第13話

 作戦室を後にして、結衣と舞華は連れ立って食堂に移動した。社員食堂はシン-レイバー本社ビルの二階にある。食堂に入ると、二十人ほどの社員が遅めの昼食を摂っていた。社員食堂といってもナショナルチェーンのファミリーレストランが社屋内に出店しており、メニューも客席の雰囲気も市井の店舗と変わらない。二人は窓際のボックス席に座るとメニューを広げる。舞華は特にそれを見るでもなく、呼び出しボタンを押す。

「嘘?まだ決まってないですよ、あたし!」

 慌てる結衣をよそに、やってきた女性店員に舞華が注文する。

「エビフライとハンバーグのセットで」

(舞華さん、痩せてるくせにすごい食べる)

 結衣も急いでメニューをパラパラ捲るが、結局「同じで」と言ってしまった。

「で、冬馬のどこが好きなの?」

 何の前振りもない直球の質問に。思わず結衣はたじろいでしまった。口をパクパクさせながら答えあぐねていると「大した理由がないならあたしが取っちゃう」と舞華が愉快そうに続ける。

「だめ!」

 結衣はそう言い返すのが精一杯だった。

「あ、やっぱり冬馬のことが好きなんだ?」

 結衣はようやくカマをかけられ、見事にハマったことに気づくと、諦めて開き直ることにした。

「どこが好きとかはないんです。かと言って全部好きとかそういう乙女チックなのとも違う…。よくわからないけど、私のことを理解してくれているというか、私がそう思ってるだけかもしれないけど…。なんか、似てるっていうか…」

「似てるって誰と?」

「岡田さんと…私…です」

 舞華は腕組みをしながら右上を睨んで少しだけ考える素振りを見せる。そして結衣を正面から見据えると「冬馬はあんたみたいに単純じゃないと思うけどなぁ」と揶揄う。

「ちょっ…私、単純ですか?中々にこじれていると自覚してますが…」

「こじれてる?そうね、それは同意するわ。確かにこじれてる」

「なんか人に言われると傷付きます」

 舞華は愉快そうだ。

「でも、冬馬にとってはあんたはお子ちゃまよ。相手にする訳ないわ。あいつに相応しいのは…」

 舞華は長い髪をうなじからかき上げ「あたしみたいな大人の女よ」

 結衣は言い返す言葉が思いつかない。

(確かに…。私、全く相手にされてないもんなぁ…)

 俯いて押し黙ってしまった結衣を見かねたのか、舞華が明るい口調で「ちょっと、真剣に悩まないで。軽い冗談だから」と元気付ける。

「でも、舞華さんの言う通りかもしれない。岡田さん、私なんか眼中にない感じだし…」

 舞華は困ったと言うように首を傾げながらも「じゃ、大人の女性に変身しよう」

「?」

「あたしが服とか化粧とか、全部ひっくるめてプロデュースしてあげる」

「ホントですか?私、大人っぽくなれるかな?」

「任せなさい!めちゃくちゃ色っぽい大人の女にしてあげるから!」

 結衣はそんな自分を夢見るように想像したが、一方で舞華は只々楽しんでいた。


 作戦室の奥には司令である井荻の個室がある。
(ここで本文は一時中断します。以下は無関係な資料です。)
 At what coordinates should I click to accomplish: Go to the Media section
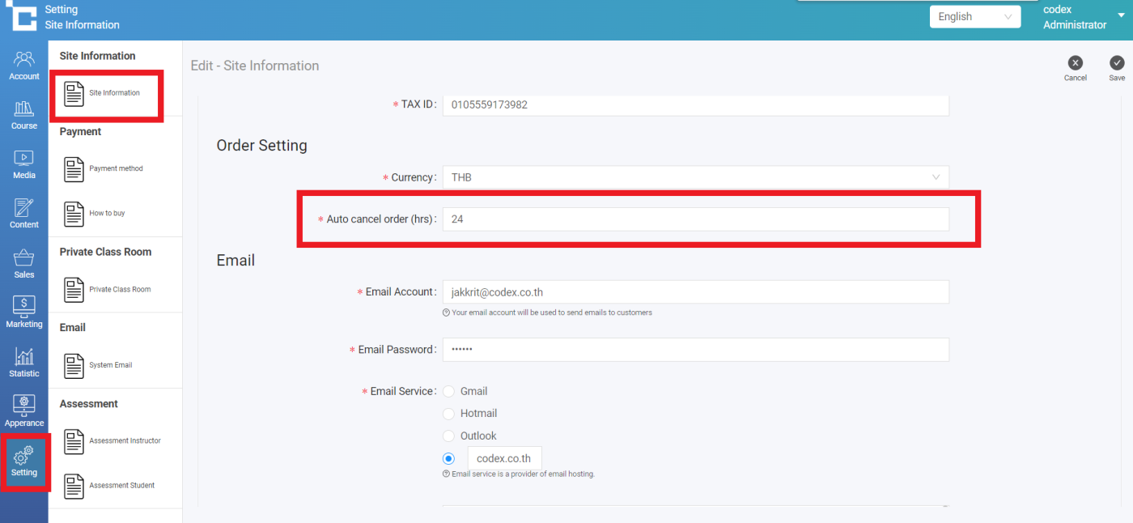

そこはシン-レイバーの社長室をそっくりそのまま持ってきたような作りで、デスクやソファーセットなども全く同じものが揃えられていた。表の顔であるシン-レイバー社長としてリモート会議などに出席する際に備えて、いわばアリバイ作りのために準備されたものだったが、あまりそういった活用はされていない。基本的に井荻は社長室にいることが多く、作戦室のこの個室に来ることは稀だ。しかし、その少ない機会を狙いすましたように連絡が入った。

「君か…うん…うん…何?ああ…そうか…わかった。情報ありがとう」

 短い会話で電話が切れた。井荻は受話器を置くと、すぐにまた取り上げて内線の番号を押す。ワンコールで相手が出る。

『はい、鹿島です』

「今、連絡があった。三人とも薬物を隠し持っていたようだ」

『そうですか。で、何も聞き出せないまま…?』

「ああ、死んだそうだ」

『では、わかったのはコードネームだけですね』

「ああ、スネーク、ワラビー…あと一人は何だっけか?」

『ピジョンです。徹底してますね。全く尻尾をつかませない…』

「薬物を隠し持っていたなんて、信じられるか?」

『いや、まず無理でしょう。そんなもの、収監前に見つかりますよ』

「だろうな…つまりは…」

『今はやめておきましょう。この内線だってセキュリティが完璧とは限りません』

「そうだな。情報も少ない。考えるだけ無駄ということか…」

『あとでそちらに伺います。続きはその時に』

「わかった。あの腕時計みたいなやつの解析結果も頼む」

 鹿島の返事を待たずに井荻は受話器を置いた。椅子の背もたれに体を預け天井を見上げる。そこには埋め込み型のLED照明があるだけだった。